When the Henry Louis Gates Jr. story first broke, I was interested. Here is a man who is a highly respected and lettered professor at Harvard University. He was returning from a trip in the afternoon, the door on his house was stuck, he broke in and was subsequently arrested by the Cambridge police even after showing his drivers license and Harvard employee card. Then, it turns out that he was inside when the cops showed up; the cops were leaving the house and he followed them outside haranguing them until, finally, one of them placed Dr. Gates under arrest and took him down to the pokey to cool off for a couple hours. Now, Dr. Gates' feathers are ruffled, his panties are in a bunch and he is Outraged I tell you, OUTRAGED. After all, as he was quoted (repeatedly): "This is what happens to black men in America." The story at the Washington Post:
Gates Says He Is Outraged by Arrest at Cambridge Home
Prominent Black Professor Says He Will Use Experience to Further Academic Work

Harvard scholar Henry Louis Gates Jr. cast his recent arrest in his home in Cambridge, Mass., as part of a "racial narrative" playing out in a biased criminal justice system.

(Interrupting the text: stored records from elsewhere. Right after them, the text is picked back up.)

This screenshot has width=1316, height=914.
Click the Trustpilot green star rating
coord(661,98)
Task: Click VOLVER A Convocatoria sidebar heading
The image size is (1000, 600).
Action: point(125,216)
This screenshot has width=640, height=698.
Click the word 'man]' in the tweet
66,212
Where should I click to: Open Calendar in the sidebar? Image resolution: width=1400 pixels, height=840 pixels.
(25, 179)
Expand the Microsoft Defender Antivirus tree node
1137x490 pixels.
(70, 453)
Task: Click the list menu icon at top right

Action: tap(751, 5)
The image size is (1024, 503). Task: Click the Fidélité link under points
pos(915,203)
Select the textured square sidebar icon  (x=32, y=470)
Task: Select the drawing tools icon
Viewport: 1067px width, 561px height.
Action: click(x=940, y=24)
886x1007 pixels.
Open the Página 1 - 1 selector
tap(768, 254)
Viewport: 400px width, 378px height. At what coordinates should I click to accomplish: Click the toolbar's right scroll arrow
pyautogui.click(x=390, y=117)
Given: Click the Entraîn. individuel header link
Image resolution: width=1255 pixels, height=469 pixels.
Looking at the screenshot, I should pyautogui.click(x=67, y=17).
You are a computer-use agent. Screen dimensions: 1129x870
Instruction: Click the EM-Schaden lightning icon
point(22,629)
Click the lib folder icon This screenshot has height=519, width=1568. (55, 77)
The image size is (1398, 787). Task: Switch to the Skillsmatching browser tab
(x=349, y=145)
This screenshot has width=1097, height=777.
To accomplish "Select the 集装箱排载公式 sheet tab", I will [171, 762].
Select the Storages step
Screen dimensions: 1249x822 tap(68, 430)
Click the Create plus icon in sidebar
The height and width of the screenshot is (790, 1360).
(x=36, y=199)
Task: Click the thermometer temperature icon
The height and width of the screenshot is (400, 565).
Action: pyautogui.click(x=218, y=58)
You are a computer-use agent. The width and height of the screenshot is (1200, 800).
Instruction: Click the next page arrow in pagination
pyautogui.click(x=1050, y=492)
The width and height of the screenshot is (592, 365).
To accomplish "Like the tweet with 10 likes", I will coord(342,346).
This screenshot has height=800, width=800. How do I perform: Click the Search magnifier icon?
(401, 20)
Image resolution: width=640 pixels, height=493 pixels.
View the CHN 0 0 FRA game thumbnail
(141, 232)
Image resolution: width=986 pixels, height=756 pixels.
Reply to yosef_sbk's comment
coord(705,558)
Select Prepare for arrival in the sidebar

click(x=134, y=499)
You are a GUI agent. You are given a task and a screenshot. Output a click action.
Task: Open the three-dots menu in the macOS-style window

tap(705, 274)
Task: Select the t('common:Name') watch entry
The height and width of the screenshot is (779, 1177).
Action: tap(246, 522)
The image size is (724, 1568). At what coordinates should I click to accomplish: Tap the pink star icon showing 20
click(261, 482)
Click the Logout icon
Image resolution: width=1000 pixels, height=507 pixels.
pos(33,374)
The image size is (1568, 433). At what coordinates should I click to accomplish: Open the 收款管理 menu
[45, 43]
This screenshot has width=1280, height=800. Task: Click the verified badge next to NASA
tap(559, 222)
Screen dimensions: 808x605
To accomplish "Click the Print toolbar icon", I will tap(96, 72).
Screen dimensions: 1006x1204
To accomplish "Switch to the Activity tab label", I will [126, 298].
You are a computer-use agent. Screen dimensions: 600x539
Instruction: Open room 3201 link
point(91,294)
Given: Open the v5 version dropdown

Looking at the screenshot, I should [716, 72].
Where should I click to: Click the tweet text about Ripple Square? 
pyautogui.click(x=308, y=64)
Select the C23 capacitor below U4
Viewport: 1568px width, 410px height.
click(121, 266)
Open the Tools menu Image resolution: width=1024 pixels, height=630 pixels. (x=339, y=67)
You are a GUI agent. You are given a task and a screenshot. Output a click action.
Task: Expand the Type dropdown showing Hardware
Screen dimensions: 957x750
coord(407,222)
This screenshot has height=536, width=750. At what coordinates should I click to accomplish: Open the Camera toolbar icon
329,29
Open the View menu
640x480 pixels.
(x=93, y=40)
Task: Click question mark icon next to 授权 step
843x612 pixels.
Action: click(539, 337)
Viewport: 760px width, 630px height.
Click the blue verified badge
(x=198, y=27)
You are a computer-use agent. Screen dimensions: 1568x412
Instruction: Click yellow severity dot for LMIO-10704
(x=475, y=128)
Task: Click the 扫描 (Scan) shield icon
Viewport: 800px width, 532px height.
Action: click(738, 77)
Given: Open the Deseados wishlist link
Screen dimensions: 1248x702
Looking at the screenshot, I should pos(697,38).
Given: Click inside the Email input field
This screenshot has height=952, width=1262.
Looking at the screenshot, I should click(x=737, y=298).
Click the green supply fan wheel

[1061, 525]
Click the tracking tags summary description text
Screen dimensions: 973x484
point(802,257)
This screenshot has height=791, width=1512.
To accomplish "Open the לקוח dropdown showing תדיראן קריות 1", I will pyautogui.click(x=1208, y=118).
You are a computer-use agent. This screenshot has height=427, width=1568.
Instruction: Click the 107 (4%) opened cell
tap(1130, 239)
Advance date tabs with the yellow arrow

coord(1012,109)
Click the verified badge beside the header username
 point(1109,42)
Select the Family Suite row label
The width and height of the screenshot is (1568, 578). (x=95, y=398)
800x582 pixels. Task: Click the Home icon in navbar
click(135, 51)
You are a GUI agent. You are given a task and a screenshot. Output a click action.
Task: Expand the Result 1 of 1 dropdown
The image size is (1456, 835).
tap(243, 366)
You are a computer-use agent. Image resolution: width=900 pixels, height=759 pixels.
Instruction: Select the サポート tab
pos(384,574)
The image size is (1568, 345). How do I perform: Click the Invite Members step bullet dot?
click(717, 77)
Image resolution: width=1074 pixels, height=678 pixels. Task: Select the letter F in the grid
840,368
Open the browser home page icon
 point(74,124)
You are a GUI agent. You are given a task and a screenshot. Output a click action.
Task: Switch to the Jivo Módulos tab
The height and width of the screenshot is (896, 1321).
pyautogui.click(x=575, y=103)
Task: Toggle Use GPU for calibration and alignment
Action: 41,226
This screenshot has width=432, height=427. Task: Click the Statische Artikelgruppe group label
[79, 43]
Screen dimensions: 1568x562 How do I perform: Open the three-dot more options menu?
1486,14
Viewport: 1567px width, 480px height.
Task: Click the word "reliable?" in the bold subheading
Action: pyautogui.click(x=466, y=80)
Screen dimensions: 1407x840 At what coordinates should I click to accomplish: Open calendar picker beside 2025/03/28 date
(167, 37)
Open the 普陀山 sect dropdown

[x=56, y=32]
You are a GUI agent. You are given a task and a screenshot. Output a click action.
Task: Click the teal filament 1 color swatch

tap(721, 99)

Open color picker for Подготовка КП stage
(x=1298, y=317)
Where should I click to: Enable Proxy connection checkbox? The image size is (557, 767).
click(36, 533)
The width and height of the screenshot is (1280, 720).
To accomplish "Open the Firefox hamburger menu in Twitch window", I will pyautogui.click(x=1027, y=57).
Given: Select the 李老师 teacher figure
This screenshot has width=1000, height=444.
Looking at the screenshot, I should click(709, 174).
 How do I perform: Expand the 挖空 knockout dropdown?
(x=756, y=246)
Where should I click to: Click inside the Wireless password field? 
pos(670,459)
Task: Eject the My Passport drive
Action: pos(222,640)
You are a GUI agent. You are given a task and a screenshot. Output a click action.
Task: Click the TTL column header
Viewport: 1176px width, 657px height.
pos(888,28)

The professor who has spent much of his life studying race in America said he has come to feel like a case study.

"There are one million black men in jail in this country and last Thursday I was one of them," he said in an exclusive interview with The Washington Post Tuesday morning. "This is outrageous and that this is how poor black men across the country are treated everyday in the criminal justice system. It's one thing to write about it, but altogether another to experience it."

He was still outraged but he said he has had time to take a step back and will now apply the scholarship that has been his life's work to the issue of race in the criminal justice system.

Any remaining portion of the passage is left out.